Paying homage to irony, Elrod repeated a soundbite about the typical Washington, D.C. politics and soundbites that epitomize campaigns. But he came off as sensible and likeable. To his credit, Elrod refused to make religion an issue, pointing out there is no religious test to hold office. In a line that would make Eric Miller cringe (which makes me like Elrod), he noted that an office holder can be of any religion or NO religion. He also said that if Andre Carson were elected, he could be sworn in upon whatever holy text he wanted to use. One wonders what the crowd’s reaction would have been had Elrod “let loose” of his programming.

Carson, while very charismatic, also hit a “message rut” by referring to “senior citizens” as “precious” so many times, I had to leave the auditorium to call my grandmother and tell her I love her.

I’ve seen Mr. Carson in social settings just talking one-on-one about issues, and he can be incredibly sharp when he’s his own man. But tonight, it was as if he was so focused on staying “on message” for the campaign that he came “off message” for some questions. Only once (on a question about federal earmarks during which Mr. Carson waxed appreciatively about dinosaurs at the Children’s Museum) did his compassion and well-measured sentimentality show through.

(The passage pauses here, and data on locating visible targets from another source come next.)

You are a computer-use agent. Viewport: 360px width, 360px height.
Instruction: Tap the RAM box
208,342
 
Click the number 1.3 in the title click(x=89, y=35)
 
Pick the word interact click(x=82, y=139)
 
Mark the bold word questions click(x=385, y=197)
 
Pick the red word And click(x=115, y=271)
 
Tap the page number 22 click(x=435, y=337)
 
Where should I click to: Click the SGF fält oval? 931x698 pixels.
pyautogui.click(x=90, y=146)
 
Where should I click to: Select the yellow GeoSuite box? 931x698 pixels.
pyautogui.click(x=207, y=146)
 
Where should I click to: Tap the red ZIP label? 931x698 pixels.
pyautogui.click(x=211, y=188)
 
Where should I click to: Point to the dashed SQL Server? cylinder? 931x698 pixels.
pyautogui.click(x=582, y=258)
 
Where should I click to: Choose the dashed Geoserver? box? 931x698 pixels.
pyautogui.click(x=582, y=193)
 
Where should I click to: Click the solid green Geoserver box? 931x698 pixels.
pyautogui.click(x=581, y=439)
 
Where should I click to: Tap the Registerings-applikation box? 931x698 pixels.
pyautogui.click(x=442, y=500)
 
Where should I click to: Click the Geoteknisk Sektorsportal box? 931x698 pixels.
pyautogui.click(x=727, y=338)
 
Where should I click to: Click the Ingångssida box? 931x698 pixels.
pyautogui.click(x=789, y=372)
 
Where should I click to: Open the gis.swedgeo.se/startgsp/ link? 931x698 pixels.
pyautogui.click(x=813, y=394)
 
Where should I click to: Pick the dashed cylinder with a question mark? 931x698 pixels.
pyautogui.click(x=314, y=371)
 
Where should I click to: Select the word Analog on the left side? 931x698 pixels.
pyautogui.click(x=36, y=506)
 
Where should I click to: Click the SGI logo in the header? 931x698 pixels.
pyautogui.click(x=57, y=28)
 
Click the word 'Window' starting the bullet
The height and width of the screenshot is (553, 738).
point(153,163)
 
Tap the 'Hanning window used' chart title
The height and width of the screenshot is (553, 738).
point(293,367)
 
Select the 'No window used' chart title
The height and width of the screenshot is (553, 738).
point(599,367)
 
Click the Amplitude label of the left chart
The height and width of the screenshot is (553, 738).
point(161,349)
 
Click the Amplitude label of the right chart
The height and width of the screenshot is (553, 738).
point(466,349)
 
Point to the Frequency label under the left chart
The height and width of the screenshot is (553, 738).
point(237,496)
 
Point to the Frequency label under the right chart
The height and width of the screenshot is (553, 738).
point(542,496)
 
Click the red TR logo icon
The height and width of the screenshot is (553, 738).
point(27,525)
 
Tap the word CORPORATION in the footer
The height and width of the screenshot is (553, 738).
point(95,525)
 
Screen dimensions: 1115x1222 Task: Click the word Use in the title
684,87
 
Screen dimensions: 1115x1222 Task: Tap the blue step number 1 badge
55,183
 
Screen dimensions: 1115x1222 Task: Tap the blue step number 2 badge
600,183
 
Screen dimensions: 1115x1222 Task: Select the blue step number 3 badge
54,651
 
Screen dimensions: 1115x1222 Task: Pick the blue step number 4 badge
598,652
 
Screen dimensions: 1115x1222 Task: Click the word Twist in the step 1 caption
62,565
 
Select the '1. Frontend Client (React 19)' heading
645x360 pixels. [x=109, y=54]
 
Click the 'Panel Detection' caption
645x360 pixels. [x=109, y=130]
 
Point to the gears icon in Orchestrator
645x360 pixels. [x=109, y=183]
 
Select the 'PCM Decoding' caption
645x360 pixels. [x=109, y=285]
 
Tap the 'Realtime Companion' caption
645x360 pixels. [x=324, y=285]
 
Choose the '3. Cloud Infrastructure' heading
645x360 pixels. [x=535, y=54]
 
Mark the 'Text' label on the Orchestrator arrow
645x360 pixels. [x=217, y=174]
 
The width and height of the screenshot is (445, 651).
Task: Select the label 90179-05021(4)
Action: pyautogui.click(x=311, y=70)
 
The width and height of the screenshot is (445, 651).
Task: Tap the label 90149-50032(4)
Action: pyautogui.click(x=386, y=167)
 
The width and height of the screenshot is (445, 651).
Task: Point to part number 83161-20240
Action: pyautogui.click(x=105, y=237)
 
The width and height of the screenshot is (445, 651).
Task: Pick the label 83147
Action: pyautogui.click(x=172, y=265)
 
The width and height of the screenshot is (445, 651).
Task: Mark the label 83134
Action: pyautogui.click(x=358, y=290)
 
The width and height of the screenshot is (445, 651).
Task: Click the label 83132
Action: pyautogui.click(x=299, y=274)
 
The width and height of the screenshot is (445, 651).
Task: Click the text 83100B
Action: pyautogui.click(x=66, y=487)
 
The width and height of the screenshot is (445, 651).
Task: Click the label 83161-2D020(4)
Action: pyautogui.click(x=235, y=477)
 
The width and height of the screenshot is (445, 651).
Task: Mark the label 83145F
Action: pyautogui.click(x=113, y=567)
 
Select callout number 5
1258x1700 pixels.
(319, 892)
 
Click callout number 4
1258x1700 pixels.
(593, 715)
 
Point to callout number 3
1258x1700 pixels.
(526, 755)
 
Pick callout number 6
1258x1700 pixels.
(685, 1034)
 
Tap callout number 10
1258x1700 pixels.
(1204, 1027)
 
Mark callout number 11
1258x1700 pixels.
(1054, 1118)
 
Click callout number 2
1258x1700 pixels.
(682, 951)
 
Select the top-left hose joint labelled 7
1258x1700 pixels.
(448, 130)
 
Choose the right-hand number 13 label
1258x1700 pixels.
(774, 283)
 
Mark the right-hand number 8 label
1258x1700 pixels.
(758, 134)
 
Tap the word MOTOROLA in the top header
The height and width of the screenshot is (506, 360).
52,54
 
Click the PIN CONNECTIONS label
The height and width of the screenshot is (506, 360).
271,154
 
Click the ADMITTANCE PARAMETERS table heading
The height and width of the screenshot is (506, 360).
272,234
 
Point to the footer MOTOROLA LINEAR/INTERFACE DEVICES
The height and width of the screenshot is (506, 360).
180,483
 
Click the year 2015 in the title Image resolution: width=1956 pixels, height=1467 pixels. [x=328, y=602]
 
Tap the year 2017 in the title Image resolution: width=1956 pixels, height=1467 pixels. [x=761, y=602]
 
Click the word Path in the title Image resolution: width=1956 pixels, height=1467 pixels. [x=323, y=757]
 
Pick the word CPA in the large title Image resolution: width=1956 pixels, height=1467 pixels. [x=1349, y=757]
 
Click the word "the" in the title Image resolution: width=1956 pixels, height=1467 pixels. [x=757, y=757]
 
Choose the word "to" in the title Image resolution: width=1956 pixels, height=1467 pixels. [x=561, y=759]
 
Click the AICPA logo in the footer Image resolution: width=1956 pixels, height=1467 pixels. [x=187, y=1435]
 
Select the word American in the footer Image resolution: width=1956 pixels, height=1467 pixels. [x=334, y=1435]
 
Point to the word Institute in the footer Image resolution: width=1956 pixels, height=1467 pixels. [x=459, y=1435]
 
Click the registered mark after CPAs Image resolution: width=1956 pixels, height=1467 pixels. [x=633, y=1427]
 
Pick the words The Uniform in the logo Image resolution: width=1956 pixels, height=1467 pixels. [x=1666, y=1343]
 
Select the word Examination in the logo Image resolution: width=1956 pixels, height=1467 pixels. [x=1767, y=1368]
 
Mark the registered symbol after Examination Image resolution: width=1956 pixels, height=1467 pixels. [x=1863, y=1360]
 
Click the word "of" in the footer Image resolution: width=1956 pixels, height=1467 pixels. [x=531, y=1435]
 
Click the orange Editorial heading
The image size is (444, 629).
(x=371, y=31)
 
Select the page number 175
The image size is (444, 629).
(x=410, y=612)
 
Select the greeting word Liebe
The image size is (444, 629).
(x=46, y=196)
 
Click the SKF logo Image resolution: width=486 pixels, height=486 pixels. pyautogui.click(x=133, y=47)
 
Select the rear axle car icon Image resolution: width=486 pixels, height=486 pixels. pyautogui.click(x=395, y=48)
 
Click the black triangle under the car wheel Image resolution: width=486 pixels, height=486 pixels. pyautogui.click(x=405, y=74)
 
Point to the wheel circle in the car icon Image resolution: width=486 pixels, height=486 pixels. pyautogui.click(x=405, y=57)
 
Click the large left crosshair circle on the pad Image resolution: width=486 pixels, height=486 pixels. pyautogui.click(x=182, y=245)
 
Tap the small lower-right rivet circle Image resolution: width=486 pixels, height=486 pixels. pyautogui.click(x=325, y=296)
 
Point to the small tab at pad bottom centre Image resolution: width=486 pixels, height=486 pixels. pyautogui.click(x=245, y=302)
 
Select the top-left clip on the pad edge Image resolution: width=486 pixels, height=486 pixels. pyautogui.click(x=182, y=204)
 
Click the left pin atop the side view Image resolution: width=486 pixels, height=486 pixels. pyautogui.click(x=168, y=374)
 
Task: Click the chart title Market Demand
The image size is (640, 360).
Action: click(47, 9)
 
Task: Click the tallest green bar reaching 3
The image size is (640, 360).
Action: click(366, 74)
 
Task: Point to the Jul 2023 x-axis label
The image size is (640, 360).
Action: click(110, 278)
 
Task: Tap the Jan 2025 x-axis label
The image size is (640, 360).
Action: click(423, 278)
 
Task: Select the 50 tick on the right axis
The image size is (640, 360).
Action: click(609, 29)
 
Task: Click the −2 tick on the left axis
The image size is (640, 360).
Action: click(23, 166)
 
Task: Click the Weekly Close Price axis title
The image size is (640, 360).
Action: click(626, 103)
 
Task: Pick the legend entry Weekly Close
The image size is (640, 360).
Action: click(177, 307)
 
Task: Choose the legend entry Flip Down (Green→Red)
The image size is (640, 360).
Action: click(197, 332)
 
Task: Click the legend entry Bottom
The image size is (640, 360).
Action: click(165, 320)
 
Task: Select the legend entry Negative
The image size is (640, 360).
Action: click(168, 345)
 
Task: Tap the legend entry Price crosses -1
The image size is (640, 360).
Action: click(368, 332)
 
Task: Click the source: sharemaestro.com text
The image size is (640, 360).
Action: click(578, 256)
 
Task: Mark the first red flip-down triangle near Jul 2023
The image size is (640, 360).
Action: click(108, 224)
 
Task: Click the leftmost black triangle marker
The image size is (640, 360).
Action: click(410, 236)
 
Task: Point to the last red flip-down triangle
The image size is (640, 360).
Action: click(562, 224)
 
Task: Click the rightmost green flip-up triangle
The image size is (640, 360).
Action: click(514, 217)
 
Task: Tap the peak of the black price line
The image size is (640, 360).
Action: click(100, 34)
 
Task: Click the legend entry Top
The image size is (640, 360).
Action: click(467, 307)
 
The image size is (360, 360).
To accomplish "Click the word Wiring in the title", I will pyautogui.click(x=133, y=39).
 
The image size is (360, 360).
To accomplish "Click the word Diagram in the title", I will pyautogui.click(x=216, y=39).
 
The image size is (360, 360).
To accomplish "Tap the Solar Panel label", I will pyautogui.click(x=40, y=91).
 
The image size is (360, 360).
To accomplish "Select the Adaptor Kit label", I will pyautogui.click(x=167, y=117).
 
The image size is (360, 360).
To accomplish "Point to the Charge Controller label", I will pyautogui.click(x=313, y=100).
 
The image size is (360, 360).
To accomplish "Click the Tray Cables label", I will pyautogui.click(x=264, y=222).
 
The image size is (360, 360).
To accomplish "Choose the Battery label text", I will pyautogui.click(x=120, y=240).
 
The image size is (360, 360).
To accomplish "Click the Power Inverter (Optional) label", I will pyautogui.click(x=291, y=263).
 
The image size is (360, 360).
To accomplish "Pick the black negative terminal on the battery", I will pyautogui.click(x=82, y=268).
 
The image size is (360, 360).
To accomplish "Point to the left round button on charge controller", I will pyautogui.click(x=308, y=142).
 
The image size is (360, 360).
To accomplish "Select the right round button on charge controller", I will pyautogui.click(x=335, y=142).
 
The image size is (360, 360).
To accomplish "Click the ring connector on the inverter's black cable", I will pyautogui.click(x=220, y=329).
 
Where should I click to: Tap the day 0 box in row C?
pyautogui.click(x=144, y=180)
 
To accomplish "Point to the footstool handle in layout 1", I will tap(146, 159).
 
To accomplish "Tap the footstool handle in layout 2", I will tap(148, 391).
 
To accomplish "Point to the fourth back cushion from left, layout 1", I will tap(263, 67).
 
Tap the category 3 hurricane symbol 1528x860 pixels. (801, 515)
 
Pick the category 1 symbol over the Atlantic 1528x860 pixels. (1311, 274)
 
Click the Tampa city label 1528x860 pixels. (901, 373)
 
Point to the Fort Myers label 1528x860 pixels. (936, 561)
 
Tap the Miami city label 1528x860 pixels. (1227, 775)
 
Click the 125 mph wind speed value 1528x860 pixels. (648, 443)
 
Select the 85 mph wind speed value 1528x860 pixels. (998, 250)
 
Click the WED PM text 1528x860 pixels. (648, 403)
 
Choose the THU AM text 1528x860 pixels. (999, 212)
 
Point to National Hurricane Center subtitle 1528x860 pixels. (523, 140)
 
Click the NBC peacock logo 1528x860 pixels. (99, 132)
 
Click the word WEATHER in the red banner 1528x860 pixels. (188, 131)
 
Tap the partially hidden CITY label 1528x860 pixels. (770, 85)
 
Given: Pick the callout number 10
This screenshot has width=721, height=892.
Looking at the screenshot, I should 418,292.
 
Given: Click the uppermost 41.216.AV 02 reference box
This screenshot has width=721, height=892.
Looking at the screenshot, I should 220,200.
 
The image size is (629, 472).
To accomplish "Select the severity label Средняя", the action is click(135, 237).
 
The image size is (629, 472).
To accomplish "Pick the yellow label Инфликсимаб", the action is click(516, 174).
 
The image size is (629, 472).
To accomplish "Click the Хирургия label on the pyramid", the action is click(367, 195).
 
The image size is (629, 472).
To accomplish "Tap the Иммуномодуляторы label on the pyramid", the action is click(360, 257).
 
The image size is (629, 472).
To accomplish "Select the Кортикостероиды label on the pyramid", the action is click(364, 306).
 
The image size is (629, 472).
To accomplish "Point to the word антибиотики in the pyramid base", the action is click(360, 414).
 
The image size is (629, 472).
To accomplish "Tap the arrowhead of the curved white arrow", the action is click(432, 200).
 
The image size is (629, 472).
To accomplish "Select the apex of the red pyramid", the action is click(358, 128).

I don’t blame Mr. Carson though. I believe the DCCC stole his personality by chocking him full of “talking points,” and I'd like for the DCCC to give him his soul back. Just like with Elrod, when a candidate strains to hit certain pre-programmed responses, they lose their individuality, spontaneity, and humanity. Of course, they also win that way, which is why Senator Bayh keeps getting elected while boring the hell out of us all.

Don't get it twisted, people. I hold the Senator in high regard. He is why I’m a Democrat. His campaign for Governor was the first on which I ever worked. I still have an autographed photo of him in my house somewhere.

But when was the last time you heard him give a speech that really moved you like he did back in 1988 or 1992 when he spoke with more urgency? (I miss the wordsmithing of Will Fay).

I think that’s what happens when you become too cautious. You become boring. Sean Shepherd had us in his palm tonight because he had nothing to fear. Including the fear of being elected.